Chef Ripert began his journey at Le Bernardin in 1991. Along with his co-founder, Gilbert, who was the brother of Maguy Le Coze who opened Le Bernardin in Paris, in 1972. In 1995, Chef Ripert earned a four-star rating from the New York Times and in 2015, for the fifth consecutive time, Le Bernardin earned those four stars again-they are the only restaurant to maintain this superior status for this length of time without ever losing a star. In 2013, Maguy was the first woman to be honored with the James Beard Award for “Outstanding Restauranteur” and with her experience and keen eye; it’s no wonder she has reached such great heights in her career. Aldo Sohm Wine Bar was opened in 2014 by the duo, a chic space named for their sommelier and wine director, Aldo Sohm, who is just as impressive in his own right. We had the pleasure of having a pre-dinner glass of wine and it exceeded expectations I didn’t know I had.
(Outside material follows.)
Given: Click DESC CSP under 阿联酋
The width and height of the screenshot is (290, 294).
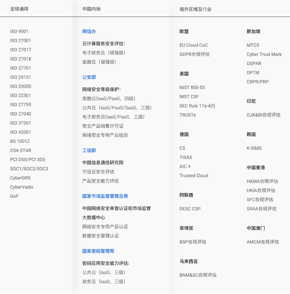Looking at the screenshot, I should tap(190, 209).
The knowledge of the staff was outstanding and the selection was refined yet eclectic. If you come across a 2016 Sigalas Assyrtiko Santorini- a white wine from Greece-do yourself and your dinner guests a favor and indulge. It’s full bodied like a Sancerre but exudes volcanic island. I could write a novel when it comes to the exquisite menu but it would never do it justice. The Filet Mignon-Kampachi Ostera Caviar Tartare and lightly smoked Dashi Gelee came out first and it was stunning. With that first bite alone I could have left content, but I now understood what I could be missing.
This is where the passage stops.